Que signifie une douleur intermittente dans le côté gauche de l’abdomen ?
Une douleur intermittente dans le côté gauche de l’abdomen peut avoir de nombreuses causes, allant de troubles bénins et fonctionnels à des affections plus graves nécessitant une prise en charge rapide. Cette douleur peut provenir d’organes situés dans la région gauche de l’abdomen, tels que l’estomac, la rate, le pancréas (queue), le côlon descendant et sigmoïde, les reins gauches, les uretères, ou encore les ovaires et les trompes de Fallope chez la femme.
Les causes fréquentes incluent notamment les troubles digestifs : une constipation sévère ou une occlusion partielle du côlon sigmoïde peut provoquer des coliques spasmodiques ; une diverticulite sigmoïdienne — inflammation des diverticules coliques — se manifeste souvent par une douleur localisée en bas-à-gauche, associée à de la fièvre, des troubles du transit ou un léger saignement rectal. Une gastrite ou une ulcère gastrique peuvent aussi induire des douleurs épigastriques irradiant vers la gauche, surtout si la lésion est située dans la partie haute et postérieure de l’estomac.
D’autres étiologies importantes à ne pas négliger comprennent : une néphrolithiase (calcul rénal gauche) avec irradiation vers le bas-ventre ou le scrotum/la vulve, accompagnée d’hématurie et de dysurie ; une splénomégalie ou une rupture splénique (surtout après un traumatisme) ; une pancréatite chronique avec atteinte de la queue du pancréas ; ou encore, chez la femme en âge de procréer, une grossesse extra-utérine tubaire gauche, une torsion ovarienne ou une salpingite aiguë — ces situations étant souvent associées à des signes évocateurs comme des saignements vaginaux, des règles retardées ou une fièvre.

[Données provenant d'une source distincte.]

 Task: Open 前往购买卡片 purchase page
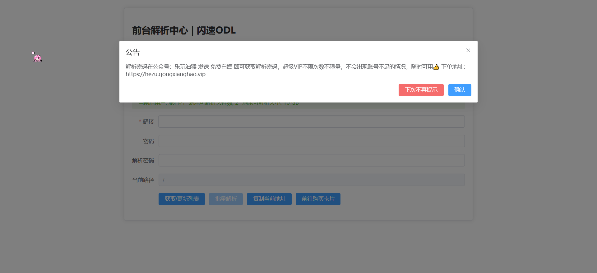point(318,199)
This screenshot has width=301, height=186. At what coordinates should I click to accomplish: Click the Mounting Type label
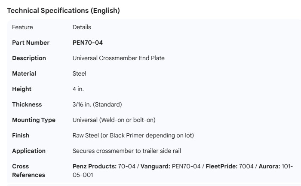(34, 120)
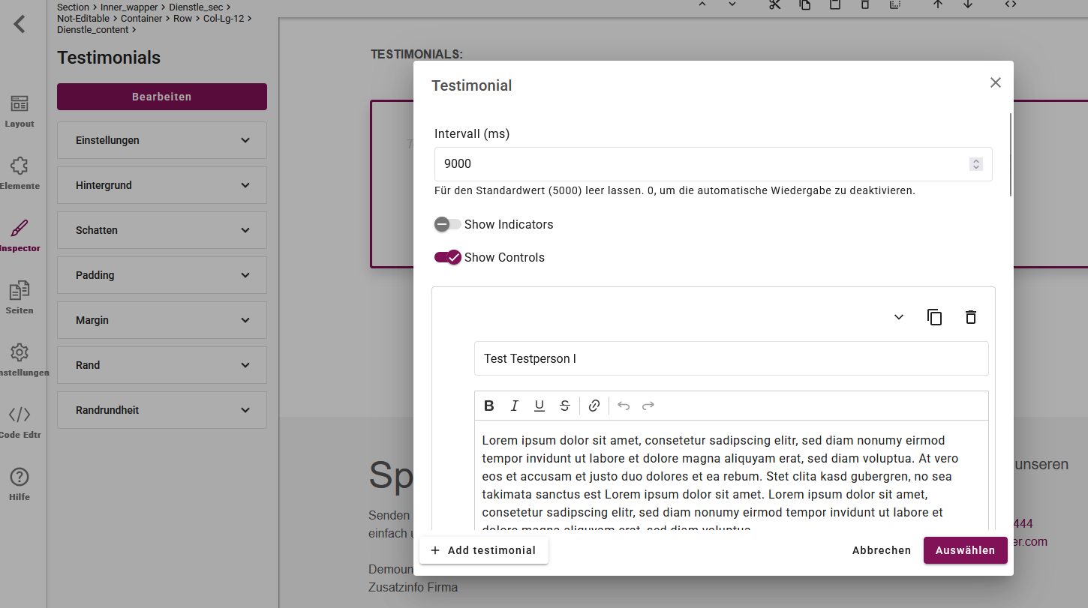This screenshot has width=1088, height=608.
Task: Open the Randrundheit accordion
Action: pos(162,410)
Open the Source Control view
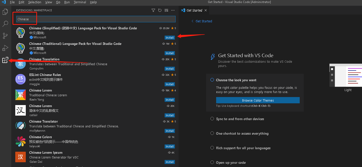362x167 pixels. pos(5,36)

Il est essentiel de consulter sans délai en cas de douleur intense, persistante ou s’aggravant, accompagnée de fièvre supérieure à 38,5 °C, de vomissements incoercibles, de sang dans les selles ou les urines, d’arrêt complet du transit, de raideur abdominale ou de signes de choc (pâleur, sueurs froides, pouls accéléré). Un examen clinique approfondi, complété si nécessaire par des examens paracliniques (échographie abdomino-pelvienne, tomodensitométrie, analyses biologiques, endoscopie digestive haute ou coloscopie), permettra d’établir un diagnostic précis et d’initier une prise en charge adaptée.